The BCIRPU reports that in the five year period 2010 to 2014 the four leading causes of death due to injury in BC were, in order, falls, suicide, unintentional poisoning and transport-related deaths. Between them, they accounted for almost 9 in 10 deaths due to injury. Of these, three are considered unintentional and accounted for more than 6 in 10 deaths, while suicide accounted for almost one quarter of all injury deaths; homicide was a distant fifth, with only 2 percent of all injury deaths.

Injuries don’t only kill, of course, they result in disability ranging from minor and brief to severe and lifelong, and often result in hospitalisation. Falls are by far the most common cause of hospitalisation for injury, accounting for 46 percent in 2013 – 14, with transport-related injuries a distant second (11 percent) and attempted suicide third (5.5 percent); assault, which is intentional, comes in 7th at just 2.7 percent.

Injuries are not only very expensive in human terms, they also exact a high economic cost.

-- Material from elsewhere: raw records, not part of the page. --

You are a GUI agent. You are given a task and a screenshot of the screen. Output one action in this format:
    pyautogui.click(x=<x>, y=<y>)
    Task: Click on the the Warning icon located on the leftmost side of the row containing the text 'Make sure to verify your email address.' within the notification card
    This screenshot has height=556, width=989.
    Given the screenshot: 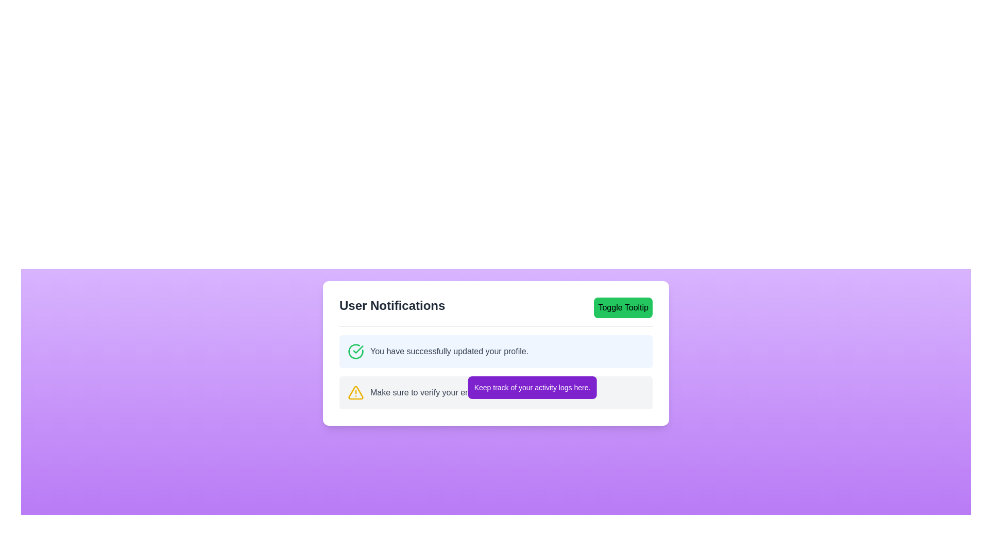 What is the action you would take?
    pyautogui.click(x=356, y=393)
    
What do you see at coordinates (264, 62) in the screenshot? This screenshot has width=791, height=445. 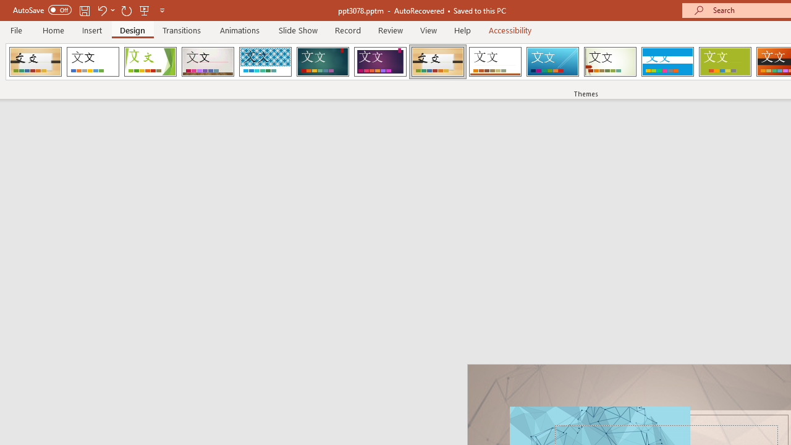 I see `'Integral'` at bounding box center [264, 62].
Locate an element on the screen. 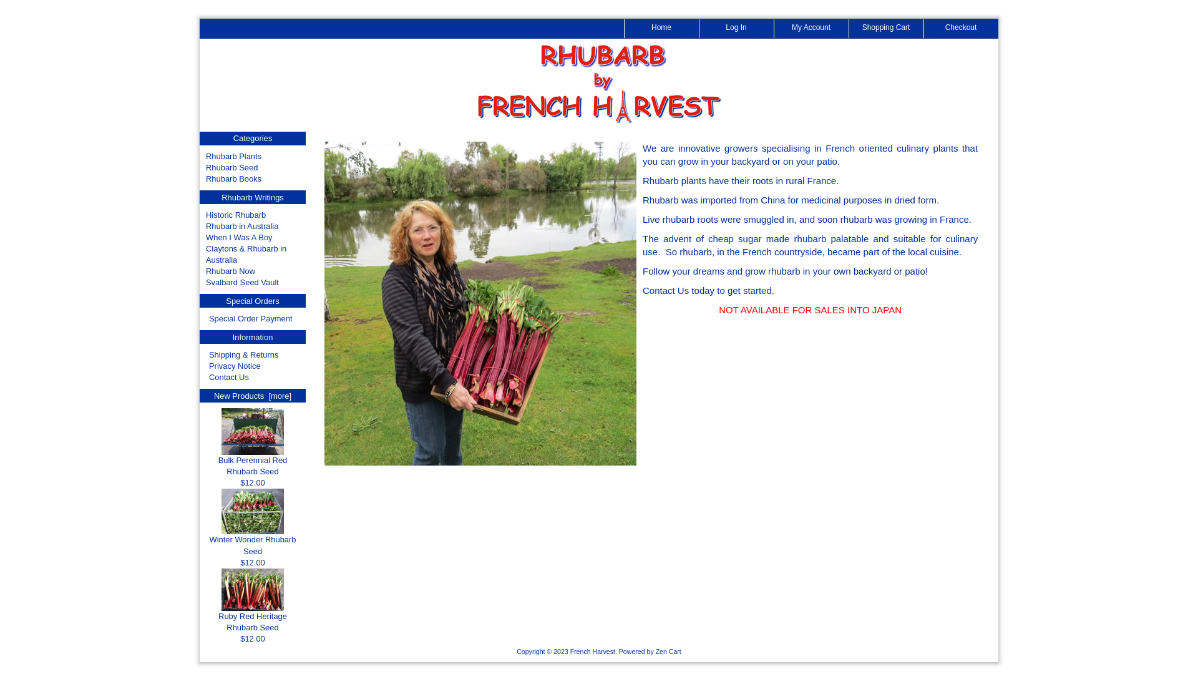 The height and width of the screenshot is (674, 1198). 'Ruby Red Heritage Rhubarb Seed' is located at coordinates (251, 589).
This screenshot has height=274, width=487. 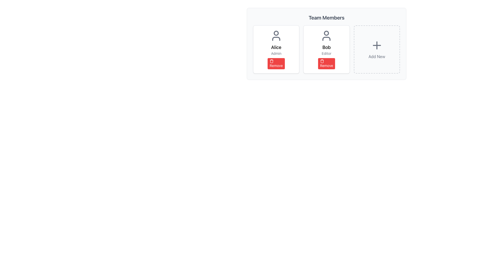 I want to click on the 'Remove' button located above the trash can icon in the 'Team Members' section, which is part of the Bob member card, so click(x=321, y=61).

A 2015 BCIRPU report found that in 2010, injuries cost BC $3.7 billion, or more than $800 per person, of which health care costs were $2.2 billion – more than $500 per person or $2000 for a family of four. Again, unintentional injuries account for most of the costs – 84 percent in 2010.

So from the perspective of safe communities in BC, as in Europe, the primary focus should be on the prevention of unintentional injuries, particularly falls, transport related crashes and accidental poisoning. Of these, injuries due to falls are the number one priority. So in my next three columns, I will look at three different aspects of a safe community; preventing unintentional injury, violence and self-harm.